What does "abstract over" mean?

Morgan Creighton picture Morgan Creighton · Jan 22, 2011 · Viewed 8k times · Source

Often in the Scala literature, I encounter the phrase "abstract over", but I don't understand the intent. For example, Martin Odersky writes

You can pass methods (or "functions") as parameters, or you can abstract over them. You can specify types as parameters, or you can abstract over them.

As another example, in the "Deprecating the Observer Pattern" paper,

A consequence from our event streams being first-class values is that we can abstract over them.

I have read that first order generics "abstract over types", while monads "abstract over type constructors". And we also see phrases like this in the Cake Pattern paper. To quote one of many such examples:

Abstract type members provide flexible way to abstract over concrete types of components.

Even relevant stack overflow questions use this terminology. "can't existentially abstract over parameterized type..."

So... what does "abstract over" actually mean?

Answer

Apocalisp picture Apocalisp · Jan 22, 2011

In algebra, as in everyday concept formation, abstractions are formed by grouping things by some essential characteristics and omitting their specific other characteristics. The abstraction is unified under a single symbol or word denoting the similarities. We say that we abstract over the differences, but this really means we're integrating by the similarities.

For example, consider a program that takes the sum of the numbers 1, 2, and 3:

val sumOfOneTwoThree = 1 + 2 + 3

This program is not very interesting, since it's not very abstract. We can abstract over the numbers we're summing, by integrating all lists of numbers under a single symbol ns:

def sumOf(ns: List[Int]) = ns.foldLeft(0)(_ + _)

And we don't particularly care that it's a List either.

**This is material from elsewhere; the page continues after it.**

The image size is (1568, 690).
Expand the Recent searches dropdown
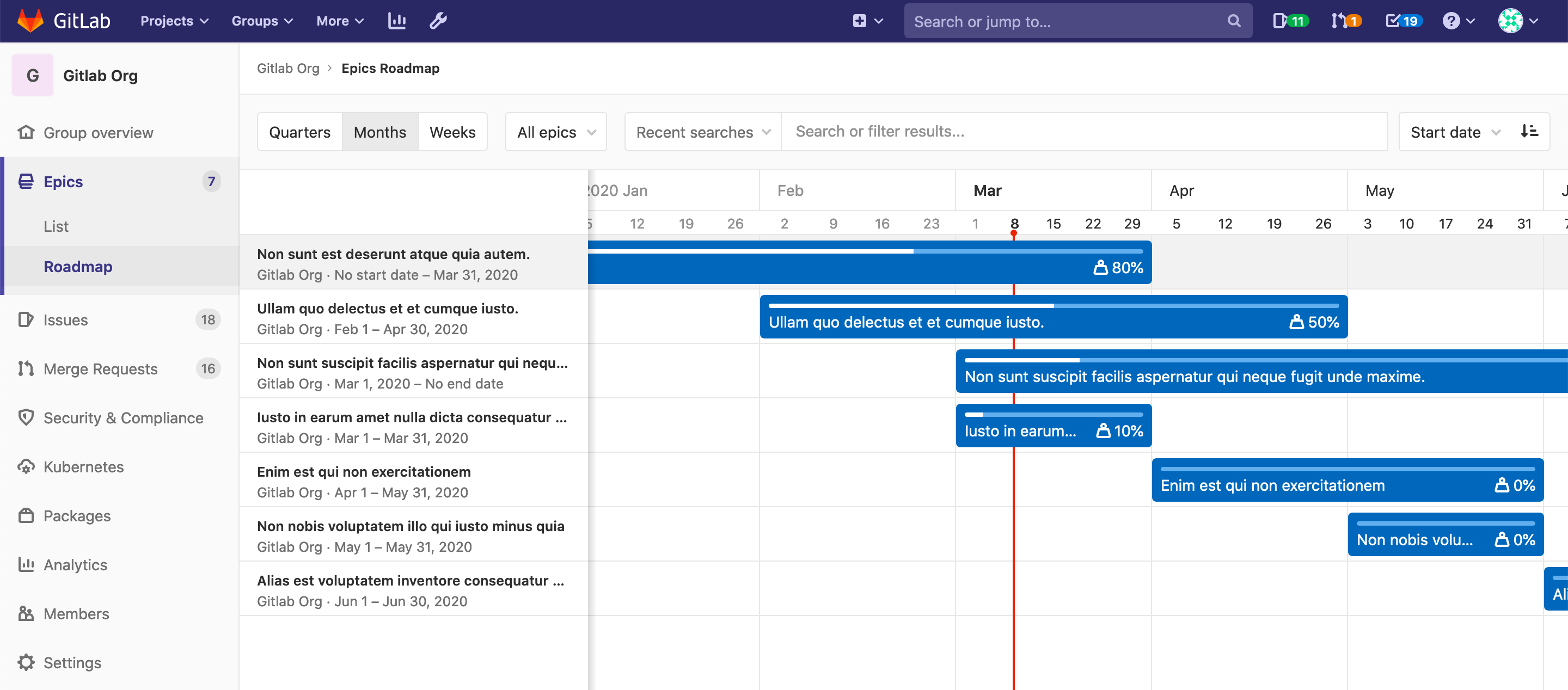click(701, 132)
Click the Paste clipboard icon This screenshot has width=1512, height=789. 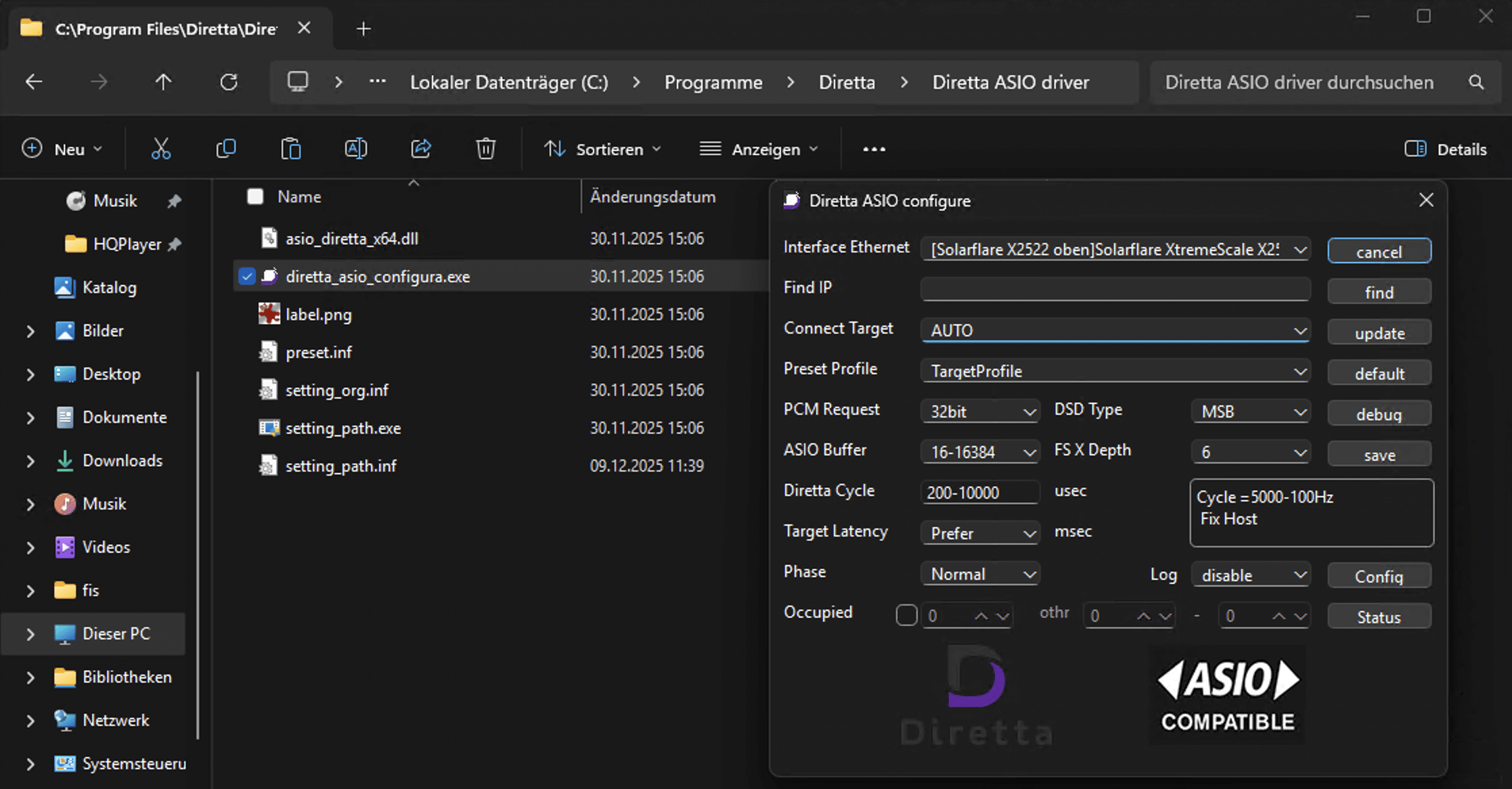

List is a specific type constructor (takes a type and returns a type), but we can abstract over the type constructor by specifying which essential characteristic we want (that it can be folded):

trait Foldable[F[_]] {
  def foldl[A, B](as: F[A], z: B, f: (B, A) => B): B
}

def sumOf[F[_]](ns: F[Int])(implicit ff: Foldable[F]) =
  ff.foldl(ns, 0, (x: Int, y: Int) => x + y)

And we can have implicit Foldable instances for List and any other thing we can fold.

implicit val listFoldable = new Foldable[List] {
  def foldl[A, B](as: List[A], z: B, f: (B, A) => B) = as.foldLeft(z)(f)
}

val sumOfOneTwoThree = sumOf(List(1,2,3))

What's more, we can abstract over both the operation and the type of the operands:

trait Monoid[M] {
  def zero: M
  def add(m1: M, m2: M): M
}

trait Foldable[F[_]] {
  def foldl[A, B](as: F[A], z: B, f: (B, A) => B): B
  def foldMap[A, B](as: F[A], f: A => B)(implicit m: Monoid[B]): B =
    foldl(as, m.zero, (b: B, a: A) => m.add(b, f(a)))
}

def mapReduce[F[_], A, B](as: F[A], f: A => B)
                         (implicit ff: Foldable[F], m: Monoid[B]) =
  ff.foldMap(as, f)

Now we have something quite general. The method mapReduce will fold any F[A] given that we can prove that F is foldable and that A is a monoid or can be mapped into one. For example:

case class Sum(value: Int)
case class Product(value: Int)

implicit val sumMonoid = new Monoid[Sum] {
  def zero = Sum(0)
  def add(a: Sum, b: Sum) = Sum(a.value + b.value)
}

implicit val productMonoid = new Monoid[Product] {
  def zero = Product(1)
  def add(a: Product, b: Product) = Product(a.value * b.value)
}

val sumOf123 = mapReduce(List(1,2,3), Sum)
val productOf456 = mapReduce(List(4,5,6), Product)

We have abstracted over monoids and foldables.